Maybe there’s something to this whole data science thing after all. Mike Loukides describes data science and where it’s headed on O’Reilly Radar. It’s a good read, but statisticians get clumped into suits crunching numbers like actuarial drones:
Using data effectively requires something different from traditional statistics, where actuaries in business suits perform arcane but fairly well-defined kinds of analysis. What differentiates data science from statistics is that data science is a holistic approach. We’re increasingly finding data in the wild, and data scientists are involved with gathering data, massaging it into a tractable form, making it tell its story, and presenting that story to others.
What is data science? It’s what well-rounded statisticians do.
hey careful! some of us actuarial drones read this blog too you know :)
i wasn’t saying that all actuaries are drones – just the ones described in the article :)
The quote from Mike Driscoll (@dataspora) and the point that modelling is key and “[d]ata science isn’t just about the existence of data, or making guesses about what that data might mean; it’s about testing hypotheses and making sure that the conclusions you’re drawing from the data are valid” make up for the jab at “plain” statisticians.
plus a hug for flowingdata. i did say it was a good read :)
‘I love it when a plan comes together’. I like this part: ;-)

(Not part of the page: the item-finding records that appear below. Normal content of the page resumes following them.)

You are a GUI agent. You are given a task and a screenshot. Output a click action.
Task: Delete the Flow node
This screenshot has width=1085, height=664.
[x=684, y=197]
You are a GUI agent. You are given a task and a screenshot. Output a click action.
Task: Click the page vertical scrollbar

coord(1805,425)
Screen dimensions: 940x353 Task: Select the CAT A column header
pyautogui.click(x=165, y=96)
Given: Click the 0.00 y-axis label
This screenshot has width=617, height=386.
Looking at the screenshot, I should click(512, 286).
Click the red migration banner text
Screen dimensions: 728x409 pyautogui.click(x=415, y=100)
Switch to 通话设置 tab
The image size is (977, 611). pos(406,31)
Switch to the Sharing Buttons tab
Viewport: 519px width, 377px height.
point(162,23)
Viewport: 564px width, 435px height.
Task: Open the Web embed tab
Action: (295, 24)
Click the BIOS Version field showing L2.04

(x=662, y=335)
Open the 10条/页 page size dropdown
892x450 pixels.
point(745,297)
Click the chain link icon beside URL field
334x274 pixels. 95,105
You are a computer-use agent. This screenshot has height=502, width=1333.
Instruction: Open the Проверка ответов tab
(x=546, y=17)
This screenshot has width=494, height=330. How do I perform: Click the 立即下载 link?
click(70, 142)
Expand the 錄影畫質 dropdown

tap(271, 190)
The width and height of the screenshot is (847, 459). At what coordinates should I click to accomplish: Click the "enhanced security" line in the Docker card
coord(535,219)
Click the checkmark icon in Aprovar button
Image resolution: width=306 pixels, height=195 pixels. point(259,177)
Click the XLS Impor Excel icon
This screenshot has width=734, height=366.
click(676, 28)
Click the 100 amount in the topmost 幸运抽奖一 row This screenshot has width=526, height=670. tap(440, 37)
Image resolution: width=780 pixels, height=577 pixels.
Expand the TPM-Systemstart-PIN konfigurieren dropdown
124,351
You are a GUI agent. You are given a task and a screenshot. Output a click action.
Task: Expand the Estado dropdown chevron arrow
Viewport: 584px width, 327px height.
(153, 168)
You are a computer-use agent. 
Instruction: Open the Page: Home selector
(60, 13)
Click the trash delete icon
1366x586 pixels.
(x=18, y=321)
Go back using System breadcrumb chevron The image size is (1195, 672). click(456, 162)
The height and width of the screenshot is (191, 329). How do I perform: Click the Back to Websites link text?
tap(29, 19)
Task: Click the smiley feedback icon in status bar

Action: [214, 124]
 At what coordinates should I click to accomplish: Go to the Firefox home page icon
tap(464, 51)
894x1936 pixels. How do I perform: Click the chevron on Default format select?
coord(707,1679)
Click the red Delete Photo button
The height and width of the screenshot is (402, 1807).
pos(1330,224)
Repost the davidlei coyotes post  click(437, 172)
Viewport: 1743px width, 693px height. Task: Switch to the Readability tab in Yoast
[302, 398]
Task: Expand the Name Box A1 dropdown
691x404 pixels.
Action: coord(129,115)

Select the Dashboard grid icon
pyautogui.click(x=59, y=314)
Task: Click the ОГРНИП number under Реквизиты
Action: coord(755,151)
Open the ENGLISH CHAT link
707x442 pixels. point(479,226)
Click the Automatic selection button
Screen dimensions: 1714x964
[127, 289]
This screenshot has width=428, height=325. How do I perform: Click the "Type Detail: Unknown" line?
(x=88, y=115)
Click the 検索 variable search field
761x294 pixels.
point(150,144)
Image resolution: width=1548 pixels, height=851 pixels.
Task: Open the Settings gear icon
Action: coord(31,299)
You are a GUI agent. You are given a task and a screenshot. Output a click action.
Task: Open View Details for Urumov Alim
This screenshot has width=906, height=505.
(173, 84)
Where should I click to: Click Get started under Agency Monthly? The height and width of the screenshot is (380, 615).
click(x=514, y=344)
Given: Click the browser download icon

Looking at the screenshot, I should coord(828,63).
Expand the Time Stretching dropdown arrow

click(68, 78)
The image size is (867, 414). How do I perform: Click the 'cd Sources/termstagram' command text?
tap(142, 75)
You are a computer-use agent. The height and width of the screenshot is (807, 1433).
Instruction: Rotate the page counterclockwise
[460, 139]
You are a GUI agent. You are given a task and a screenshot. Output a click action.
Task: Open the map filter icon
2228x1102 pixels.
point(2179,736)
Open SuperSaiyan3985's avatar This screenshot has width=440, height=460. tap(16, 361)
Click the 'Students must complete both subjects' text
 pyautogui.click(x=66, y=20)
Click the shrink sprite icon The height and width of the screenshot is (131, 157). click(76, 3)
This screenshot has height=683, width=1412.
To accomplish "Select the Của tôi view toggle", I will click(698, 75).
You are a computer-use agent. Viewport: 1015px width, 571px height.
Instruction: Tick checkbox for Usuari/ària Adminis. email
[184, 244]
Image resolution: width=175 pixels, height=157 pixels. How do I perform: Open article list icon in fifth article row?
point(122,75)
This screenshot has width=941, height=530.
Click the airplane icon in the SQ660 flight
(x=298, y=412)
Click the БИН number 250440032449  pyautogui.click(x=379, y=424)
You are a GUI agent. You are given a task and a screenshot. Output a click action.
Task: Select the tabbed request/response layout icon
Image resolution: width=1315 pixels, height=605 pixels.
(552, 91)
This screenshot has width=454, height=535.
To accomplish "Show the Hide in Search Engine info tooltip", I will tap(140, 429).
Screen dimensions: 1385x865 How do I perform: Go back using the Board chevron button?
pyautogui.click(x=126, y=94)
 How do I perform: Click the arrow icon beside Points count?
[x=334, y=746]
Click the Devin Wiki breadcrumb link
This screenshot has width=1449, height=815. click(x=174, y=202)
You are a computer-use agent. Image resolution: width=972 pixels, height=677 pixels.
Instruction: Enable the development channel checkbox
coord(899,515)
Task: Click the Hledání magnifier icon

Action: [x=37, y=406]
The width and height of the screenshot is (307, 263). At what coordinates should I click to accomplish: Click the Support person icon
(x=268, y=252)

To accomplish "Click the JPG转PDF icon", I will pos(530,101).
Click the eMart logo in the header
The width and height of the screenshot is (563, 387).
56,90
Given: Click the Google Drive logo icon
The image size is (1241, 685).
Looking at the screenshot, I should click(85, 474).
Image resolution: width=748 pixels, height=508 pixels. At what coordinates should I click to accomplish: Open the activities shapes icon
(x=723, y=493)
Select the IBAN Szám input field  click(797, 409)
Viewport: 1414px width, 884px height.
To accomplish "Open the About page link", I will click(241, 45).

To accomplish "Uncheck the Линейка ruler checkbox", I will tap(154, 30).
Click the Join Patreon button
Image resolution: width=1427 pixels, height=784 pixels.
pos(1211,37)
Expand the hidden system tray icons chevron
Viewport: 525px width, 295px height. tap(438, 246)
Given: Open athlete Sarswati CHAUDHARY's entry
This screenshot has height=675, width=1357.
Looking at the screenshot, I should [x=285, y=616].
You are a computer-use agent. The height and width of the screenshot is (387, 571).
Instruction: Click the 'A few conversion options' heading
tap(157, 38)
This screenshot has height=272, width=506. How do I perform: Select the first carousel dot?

“Where do you find the people this versatile? According to DJ Patil, chief scientist at LinkedIn (@dpatil), the best data scientists tend to be “hard scientists,” particularly physicists, rather than computer science majors. Physicists have a strong mathematical background, computing skills, and come from a discipline in which survival depends on getting the most from the data. They have to think about the big picture, the big problem. When you’ve just spent a lot of grant money generating data, you can’t just throw the data out if it isn’t as clean as you’d like. You have to make it tell its story. You need some creativity for when the story the data is telling isn’t what you think it’s telling.”